-- ASSIGNED TASK --
Below are the entries to work from; restate word for word the portion that opens with the line containing "Image resolution: width=674" and closes with the line containing "Task: Open the 7 ч post timestamp", keeping both.

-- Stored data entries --
--------------------------------
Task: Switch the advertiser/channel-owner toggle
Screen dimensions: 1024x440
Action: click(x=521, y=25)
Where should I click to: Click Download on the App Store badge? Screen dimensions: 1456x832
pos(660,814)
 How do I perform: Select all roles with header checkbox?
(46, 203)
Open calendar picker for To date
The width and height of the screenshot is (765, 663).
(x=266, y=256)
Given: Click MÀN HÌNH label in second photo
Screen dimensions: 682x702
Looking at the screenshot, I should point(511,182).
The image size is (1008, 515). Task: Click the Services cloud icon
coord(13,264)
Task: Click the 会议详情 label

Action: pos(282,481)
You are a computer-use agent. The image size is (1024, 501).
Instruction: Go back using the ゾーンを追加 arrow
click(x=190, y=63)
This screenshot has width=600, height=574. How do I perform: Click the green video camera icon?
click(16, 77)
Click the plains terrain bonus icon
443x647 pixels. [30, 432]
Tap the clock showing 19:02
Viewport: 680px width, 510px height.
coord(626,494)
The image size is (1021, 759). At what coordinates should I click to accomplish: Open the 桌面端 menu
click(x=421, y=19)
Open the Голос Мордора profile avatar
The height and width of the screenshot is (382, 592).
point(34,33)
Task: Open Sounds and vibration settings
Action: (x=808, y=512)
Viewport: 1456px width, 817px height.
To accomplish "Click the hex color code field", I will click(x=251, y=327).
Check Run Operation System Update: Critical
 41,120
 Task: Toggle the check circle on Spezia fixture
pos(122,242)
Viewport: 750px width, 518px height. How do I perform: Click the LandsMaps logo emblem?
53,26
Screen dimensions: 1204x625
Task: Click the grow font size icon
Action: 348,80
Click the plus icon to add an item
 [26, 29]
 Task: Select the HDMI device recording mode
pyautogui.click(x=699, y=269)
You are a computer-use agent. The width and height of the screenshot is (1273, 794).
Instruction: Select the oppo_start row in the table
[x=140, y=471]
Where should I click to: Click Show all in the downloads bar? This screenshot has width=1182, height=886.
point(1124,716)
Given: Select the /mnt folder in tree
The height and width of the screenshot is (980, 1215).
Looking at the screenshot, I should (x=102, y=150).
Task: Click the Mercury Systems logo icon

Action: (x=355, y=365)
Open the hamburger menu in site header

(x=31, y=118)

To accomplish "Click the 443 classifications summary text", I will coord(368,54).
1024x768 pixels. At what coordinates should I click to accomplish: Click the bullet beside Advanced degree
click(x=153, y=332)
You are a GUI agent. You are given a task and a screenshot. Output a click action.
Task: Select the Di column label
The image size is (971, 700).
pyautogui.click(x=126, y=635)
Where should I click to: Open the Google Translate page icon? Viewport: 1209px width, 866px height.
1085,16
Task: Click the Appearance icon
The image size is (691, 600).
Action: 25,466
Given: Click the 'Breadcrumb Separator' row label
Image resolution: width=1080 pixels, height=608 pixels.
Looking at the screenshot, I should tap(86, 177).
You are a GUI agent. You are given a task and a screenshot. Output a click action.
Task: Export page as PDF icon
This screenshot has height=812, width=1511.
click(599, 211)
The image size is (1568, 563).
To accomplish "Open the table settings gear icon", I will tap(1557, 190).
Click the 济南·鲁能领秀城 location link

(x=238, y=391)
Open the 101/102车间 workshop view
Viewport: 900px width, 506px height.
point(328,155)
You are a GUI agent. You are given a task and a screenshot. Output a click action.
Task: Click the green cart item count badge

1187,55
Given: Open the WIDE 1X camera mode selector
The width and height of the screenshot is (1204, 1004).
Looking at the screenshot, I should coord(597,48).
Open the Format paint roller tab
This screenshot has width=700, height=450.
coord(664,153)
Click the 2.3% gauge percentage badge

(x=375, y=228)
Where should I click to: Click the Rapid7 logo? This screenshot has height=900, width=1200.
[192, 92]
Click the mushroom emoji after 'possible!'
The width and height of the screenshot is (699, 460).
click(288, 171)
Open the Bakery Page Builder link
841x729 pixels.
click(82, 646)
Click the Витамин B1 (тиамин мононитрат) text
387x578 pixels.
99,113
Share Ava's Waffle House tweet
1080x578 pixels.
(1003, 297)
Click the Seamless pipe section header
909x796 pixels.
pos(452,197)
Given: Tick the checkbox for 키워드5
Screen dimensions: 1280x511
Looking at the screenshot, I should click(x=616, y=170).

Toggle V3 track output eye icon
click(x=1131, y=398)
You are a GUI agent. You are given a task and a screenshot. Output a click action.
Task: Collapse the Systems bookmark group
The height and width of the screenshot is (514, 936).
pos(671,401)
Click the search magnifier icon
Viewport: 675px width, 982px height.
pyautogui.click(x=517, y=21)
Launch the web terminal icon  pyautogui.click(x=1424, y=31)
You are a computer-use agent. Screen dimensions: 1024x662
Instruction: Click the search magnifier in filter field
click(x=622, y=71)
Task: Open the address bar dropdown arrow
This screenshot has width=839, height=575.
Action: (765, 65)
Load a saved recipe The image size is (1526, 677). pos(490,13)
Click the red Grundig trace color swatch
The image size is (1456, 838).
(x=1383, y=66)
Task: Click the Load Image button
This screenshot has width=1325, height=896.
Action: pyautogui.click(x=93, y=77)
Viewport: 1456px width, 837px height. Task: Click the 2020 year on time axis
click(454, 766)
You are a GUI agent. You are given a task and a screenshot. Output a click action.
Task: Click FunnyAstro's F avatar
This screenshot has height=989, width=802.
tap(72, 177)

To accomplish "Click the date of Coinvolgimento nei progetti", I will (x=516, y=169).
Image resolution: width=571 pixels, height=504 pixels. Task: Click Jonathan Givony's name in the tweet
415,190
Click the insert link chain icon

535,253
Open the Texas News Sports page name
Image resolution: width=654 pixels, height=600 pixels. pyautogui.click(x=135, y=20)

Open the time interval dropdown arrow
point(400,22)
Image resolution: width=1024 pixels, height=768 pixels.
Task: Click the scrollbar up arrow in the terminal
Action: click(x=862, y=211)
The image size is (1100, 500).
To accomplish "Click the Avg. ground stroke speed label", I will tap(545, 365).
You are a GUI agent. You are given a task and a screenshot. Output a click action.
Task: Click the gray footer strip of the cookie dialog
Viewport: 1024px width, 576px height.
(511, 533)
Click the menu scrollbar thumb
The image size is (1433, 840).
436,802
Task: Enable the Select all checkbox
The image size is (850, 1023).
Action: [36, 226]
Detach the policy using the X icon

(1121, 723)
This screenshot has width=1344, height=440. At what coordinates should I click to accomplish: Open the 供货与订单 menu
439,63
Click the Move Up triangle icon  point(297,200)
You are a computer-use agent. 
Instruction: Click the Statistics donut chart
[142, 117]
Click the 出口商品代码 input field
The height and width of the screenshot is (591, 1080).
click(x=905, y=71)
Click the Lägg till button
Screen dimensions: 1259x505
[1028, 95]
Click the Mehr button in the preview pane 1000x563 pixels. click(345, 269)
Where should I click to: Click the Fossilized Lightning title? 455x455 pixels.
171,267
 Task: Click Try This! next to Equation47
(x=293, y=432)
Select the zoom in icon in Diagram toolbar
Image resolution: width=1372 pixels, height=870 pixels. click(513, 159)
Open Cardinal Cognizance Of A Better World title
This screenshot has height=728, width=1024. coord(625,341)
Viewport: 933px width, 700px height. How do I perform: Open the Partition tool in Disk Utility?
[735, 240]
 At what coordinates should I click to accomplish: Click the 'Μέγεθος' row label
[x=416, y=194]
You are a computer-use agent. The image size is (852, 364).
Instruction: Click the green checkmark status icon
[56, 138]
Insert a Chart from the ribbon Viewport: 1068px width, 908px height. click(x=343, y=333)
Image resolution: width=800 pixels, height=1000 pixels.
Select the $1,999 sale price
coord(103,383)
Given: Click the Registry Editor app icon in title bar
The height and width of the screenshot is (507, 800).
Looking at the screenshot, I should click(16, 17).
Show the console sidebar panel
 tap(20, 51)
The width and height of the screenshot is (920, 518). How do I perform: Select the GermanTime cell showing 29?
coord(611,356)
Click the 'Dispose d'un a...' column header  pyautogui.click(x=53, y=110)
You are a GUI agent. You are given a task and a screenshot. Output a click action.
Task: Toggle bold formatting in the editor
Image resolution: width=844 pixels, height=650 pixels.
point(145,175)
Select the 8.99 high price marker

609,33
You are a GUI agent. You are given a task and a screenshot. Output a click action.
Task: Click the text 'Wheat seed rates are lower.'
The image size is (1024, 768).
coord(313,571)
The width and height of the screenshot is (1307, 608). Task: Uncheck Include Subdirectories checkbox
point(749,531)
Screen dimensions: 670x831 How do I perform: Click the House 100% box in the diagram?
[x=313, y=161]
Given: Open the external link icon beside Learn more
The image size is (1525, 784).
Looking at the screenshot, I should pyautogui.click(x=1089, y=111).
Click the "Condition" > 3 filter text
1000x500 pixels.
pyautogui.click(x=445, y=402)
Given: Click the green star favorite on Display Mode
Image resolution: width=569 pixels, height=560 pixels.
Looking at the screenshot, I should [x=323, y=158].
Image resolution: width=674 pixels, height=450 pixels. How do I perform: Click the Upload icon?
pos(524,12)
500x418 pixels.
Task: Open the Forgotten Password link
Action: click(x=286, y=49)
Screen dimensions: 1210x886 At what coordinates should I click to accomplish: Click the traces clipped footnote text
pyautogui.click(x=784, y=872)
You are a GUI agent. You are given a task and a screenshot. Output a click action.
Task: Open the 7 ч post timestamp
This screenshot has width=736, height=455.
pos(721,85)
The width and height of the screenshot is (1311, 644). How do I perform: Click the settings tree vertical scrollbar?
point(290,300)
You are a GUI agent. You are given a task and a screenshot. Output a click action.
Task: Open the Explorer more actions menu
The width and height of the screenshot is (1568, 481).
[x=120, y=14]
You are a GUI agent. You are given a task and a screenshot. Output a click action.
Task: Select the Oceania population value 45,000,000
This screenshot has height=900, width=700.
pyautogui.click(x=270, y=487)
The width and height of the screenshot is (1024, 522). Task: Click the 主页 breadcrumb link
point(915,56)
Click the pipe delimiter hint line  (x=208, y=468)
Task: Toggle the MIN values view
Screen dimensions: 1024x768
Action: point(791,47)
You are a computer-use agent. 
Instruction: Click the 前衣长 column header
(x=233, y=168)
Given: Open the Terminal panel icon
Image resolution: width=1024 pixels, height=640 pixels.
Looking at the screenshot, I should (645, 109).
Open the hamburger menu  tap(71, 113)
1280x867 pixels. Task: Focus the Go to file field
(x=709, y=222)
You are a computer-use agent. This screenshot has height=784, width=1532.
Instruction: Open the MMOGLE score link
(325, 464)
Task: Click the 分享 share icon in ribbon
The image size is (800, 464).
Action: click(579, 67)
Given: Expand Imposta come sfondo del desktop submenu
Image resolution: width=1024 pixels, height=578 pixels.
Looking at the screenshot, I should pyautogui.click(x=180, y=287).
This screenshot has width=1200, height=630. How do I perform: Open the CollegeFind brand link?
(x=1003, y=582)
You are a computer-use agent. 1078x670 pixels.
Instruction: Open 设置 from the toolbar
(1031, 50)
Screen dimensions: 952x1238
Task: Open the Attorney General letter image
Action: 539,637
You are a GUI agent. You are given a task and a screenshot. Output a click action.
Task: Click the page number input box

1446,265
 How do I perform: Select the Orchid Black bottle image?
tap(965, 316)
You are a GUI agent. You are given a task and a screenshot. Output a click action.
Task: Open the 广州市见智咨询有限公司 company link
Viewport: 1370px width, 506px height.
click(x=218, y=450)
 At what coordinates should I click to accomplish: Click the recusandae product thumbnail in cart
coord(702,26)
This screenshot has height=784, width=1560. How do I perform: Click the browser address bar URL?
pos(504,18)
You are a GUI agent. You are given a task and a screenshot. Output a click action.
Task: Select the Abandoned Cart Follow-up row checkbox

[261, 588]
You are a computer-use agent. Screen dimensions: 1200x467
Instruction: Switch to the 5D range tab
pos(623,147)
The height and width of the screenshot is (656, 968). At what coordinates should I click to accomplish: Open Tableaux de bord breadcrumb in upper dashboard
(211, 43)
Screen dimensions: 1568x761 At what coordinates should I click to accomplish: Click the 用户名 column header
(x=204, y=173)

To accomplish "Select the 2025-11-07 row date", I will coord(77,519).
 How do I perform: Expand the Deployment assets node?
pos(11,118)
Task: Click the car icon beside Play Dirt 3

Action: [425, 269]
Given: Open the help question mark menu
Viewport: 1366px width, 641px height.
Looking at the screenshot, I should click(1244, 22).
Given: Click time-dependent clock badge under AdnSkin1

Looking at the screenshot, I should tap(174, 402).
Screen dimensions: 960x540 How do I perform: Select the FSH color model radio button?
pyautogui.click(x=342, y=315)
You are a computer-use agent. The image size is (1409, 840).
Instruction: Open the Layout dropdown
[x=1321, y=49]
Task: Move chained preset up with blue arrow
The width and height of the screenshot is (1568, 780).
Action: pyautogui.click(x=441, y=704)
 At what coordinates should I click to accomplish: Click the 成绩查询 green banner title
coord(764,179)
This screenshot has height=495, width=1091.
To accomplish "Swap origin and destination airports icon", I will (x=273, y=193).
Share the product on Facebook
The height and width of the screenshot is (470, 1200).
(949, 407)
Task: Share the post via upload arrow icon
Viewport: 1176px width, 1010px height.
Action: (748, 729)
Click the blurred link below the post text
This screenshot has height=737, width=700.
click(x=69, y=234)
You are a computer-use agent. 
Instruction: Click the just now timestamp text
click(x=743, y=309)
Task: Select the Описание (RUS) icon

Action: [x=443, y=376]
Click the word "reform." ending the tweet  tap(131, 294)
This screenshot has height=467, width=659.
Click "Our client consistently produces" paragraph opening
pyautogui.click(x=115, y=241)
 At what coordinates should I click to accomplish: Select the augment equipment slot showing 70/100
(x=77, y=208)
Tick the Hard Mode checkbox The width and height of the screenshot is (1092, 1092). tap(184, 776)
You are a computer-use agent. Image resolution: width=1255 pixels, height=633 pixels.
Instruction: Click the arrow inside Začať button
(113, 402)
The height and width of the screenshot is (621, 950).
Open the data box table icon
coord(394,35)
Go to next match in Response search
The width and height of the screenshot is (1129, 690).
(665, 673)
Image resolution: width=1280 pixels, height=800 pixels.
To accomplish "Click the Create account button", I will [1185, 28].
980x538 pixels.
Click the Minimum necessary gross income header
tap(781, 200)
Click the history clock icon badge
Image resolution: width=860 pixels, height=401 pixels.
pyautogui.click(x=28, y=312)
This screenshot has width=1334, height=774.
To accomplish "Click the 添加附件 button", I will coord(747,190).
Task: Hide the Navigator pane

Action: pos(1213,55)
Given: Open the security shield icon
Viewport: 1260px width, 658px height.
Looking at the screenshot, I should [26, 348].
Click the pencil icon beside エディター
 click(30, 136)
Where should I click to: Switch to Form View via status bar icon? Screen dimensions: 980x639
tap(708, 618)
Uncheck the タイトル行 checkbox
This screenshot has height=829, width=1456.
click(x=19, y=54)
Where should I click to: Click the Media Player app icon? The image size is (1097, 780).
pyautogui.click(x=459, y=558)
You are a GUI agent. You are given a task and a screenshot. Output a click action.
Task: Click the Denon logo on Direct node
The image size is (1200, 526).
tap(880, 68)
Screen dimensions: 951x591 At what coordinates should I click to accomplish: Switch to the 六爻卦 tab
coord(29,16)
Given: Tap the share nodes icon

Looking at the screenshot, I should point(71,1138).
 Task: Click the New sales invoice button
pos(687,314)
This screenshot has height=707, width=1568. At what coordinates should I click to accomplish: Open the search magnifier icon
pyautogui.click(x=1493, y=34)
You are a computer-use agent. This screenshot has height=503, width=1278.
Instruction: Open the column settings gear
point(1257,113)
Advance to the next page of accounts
--------------------------------
-- TASK OUTPUT --
Image resolution: width=674 pixels, height=450 pixels. How do I perform: Click the Upload icon?
pos(524,12)
500x418 pixels.
Task: Open the Forgotten Password link
Action: click(x=286, y=49)
Screen dimensions: 1210x886 At what coordinates should I click to accomplish: Click the traces clipped footnote text
pyautogui.click(x=784, y=872)
You are a GUI agent. You are given a task and a screenshot. Output a click action.
Task: Open the 7 ч post timestamp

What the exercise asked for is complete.